I then downloaded a geographic dataset containing zipcode boundaries from the U.S. Census Bureau. You can see a screenshot of this dataset below. In this case I'm interested in researching the Austin, TX metropolitan area so I've zoomed into that area, but the same process would apply to any region.
Creating the Map
The trick is to attach the Zillow price-rent ratio data to the U.S. Census Bureau geographic dataset so that you can analyze the data. ArcGIS Pro actually makes this easy as long as you have columns that can be matched. In this case, both datasets include a column for five digit zipcode (76556 for example). So, I used ArcGIS Pro to join these two datasets together so that they can then be visualized geographically.

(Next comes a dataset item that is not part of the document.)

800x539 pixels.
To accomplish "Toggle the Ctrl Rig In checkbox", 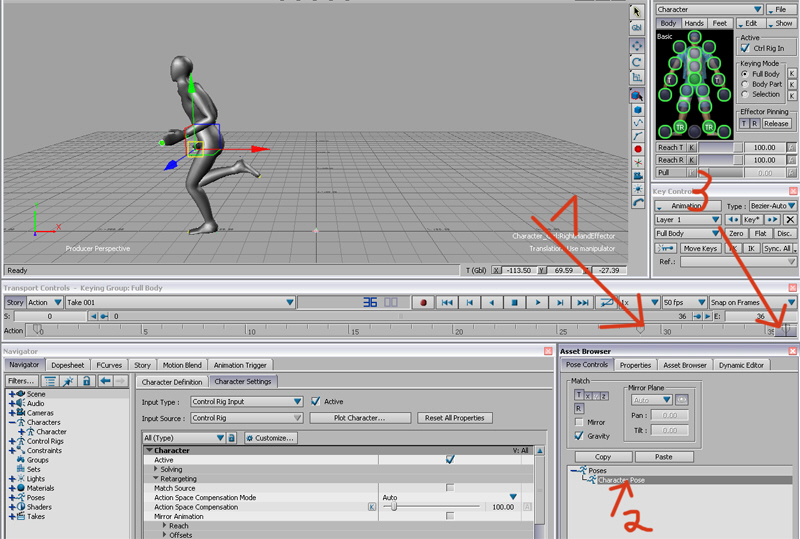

I then color-coded the dataset using the most recent price-rent ratio provided by Zillow to arrive at the map that you see below.
And here is a legend that describes the color coding:
Interpreting the Map
The zipcodes with a darker blue color have higher-price to rent ratios, and the lighter blue-gray colors have lower price to rent ratios. Unfortunately, Zillow doesn't typically have complete datasets, so the zipcodes that don't have price-rent ratio are those listed as <out of range> and are dark gray on the map. It is common to see income data in most areas so these datasets are by no means perfect, but they do provide a good way of seeing patterns in the data.
In general we can say that the zipcodes that are light gray or blue should be the best candidates for residential real estate, at least from a price-rent ratio. The lowest two categories are less than 10.54 and 10.54 to 12.86. The higher price-rent ratios probably won't make as much sense from a cash flow perspective. This is an excellent way to narrow down your search for an investment property. Rather than just guessing or directing your marketing efforts to the entire metropolitan area, you can now focus on areas that make the most sense. This saves you both time and money!
Zillow Neighborhood Data
I repeated this process using the Zillow neighborhood data to drill down to an even smaller level of geography. Using this level of geography I might further narrow my focus to neighborhoods like Franklin Park, McKinney, Brentwood, and others with a lower price-rent ratio relative to the metropolitan area.
Price-rent ratio mapping using Zillow and U.S. Census data can help you identify areas that have the potential to provide good cash flowing properties. By identifying smaller levels of geography you can also focus your marketing efforts, which saves both time and money.